Made up of four middle-schoolers, the team will bring its hand-built robot to the First Tech Challenge state tournament at the Illinois Institute of Technology on Saturday, when 32 teams from across the state will compete.

Some will be high-schoolers.

Most will be boys.

"When we're playing the boys [in previous matches], they're like, 'Oh, they're girls,' and they don't take us seriously," seventh-grader Alyssa Mejia said.

"They made us feel down, left out," added Karina Negrete, 14, an eighth-grader. "But you should never underestimate a girl."

The after-school robotics program, led by husband-and-wife Horizon teachers Ugur and Enisa Akgul, is a popular draw at the new charter school, which leaders say has a special focus on science, technology, engineering and math.

The Akguls said 28 Horizon students are involved in the robotics program, which so far has yielded four competitive teams in the school's inaugural year, plus a handful of students involved in the club.

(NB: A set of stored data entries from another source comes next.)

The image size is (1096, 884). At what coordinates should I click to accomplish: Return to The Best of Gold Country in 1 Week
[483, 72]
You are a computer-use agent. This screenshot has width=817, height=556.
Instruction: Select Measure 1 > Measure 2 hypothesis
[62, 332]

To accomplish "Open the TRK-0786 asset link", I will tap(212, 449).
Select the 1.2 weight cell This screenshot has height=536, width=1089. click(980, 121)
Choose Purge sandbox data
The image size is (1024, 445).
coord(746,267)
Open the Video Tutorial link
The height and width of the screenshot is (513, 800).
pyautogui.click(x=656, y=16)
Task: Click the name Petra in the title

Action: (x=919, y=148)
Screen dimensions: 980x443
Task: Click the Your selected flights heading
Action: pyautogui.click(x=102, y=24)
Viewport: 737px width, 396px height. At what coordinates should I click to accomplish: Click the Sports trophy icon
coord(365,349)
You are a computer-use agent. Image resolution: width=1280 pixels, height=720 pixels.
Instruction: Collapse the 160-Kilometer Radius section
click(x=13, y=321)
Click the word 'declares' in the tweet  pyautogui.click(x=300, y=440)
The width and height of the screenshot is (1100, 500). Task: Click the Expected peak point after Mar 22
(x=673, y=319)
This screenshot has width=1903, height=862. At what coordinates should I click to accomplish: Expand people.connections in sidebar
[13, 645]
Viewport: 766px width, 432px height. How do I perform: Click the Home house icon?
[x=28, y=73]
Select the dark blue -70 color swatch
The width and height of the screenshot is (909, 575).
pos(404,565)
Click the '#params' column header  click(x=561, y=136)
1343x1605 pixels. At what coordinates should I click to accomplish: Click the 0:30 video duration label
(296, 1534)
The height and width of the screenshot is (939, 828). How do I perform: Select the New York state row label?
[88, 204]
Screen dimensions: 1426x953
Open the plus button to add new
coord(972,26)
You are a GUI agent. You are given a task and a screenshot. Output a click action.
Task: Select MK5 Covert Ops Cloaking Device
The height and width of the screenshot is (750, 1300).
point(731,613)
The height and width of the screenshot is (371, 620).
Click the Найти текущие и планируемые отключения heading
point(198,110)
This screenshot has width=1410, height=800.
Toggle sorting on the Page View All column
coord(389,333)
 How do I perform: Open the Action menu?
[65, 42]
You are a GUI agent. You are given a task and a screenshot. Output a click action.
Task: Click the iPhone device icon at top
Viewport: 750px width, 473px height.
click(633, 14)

All of the teams are scheduled to compete on Saturday.

They're expecting more participants when Horizon opens its doors to ninth-graders next year, the next step in a four-year expansion at the school, run by the Des Plaines-based Concept Schools charter management company.

In the school's computer lab, the team showed off the capabilities of its robot, which carried a sign saying "Never Underestimate a Girl."

On Saturday, the girls will use joysticks to maneuver the robot within a small walled-off arena, scoring points by scraping up blocks and dumping them into bins and raising the robot's motorized arm to hang on a bar. Three other teams will try to do the same thing at the same time.

It all started with a sketch inside the girls' "engineering journal," basically a step-by-step diary of the project that details the robot's creation from a pile of donated parts to the roving, point-scoring machine it's become today.

Fast forward a few sacrificed Saturday afternoons — roughly five hours for each tinkering practice session — and the girls are confident they can hang with anybody, including the competitors from larger schools around the state, including high schools.

Win on Saturday, and the Pink TechnoBots are off to Iowa to compete in the First Tech Challenge super-regionals.

Win that, and they'll travel to St. Louis for the world championships to square off against teams from around the globe.

"They've got a shot," Enisa Akgul said. "That's what's amazing about it."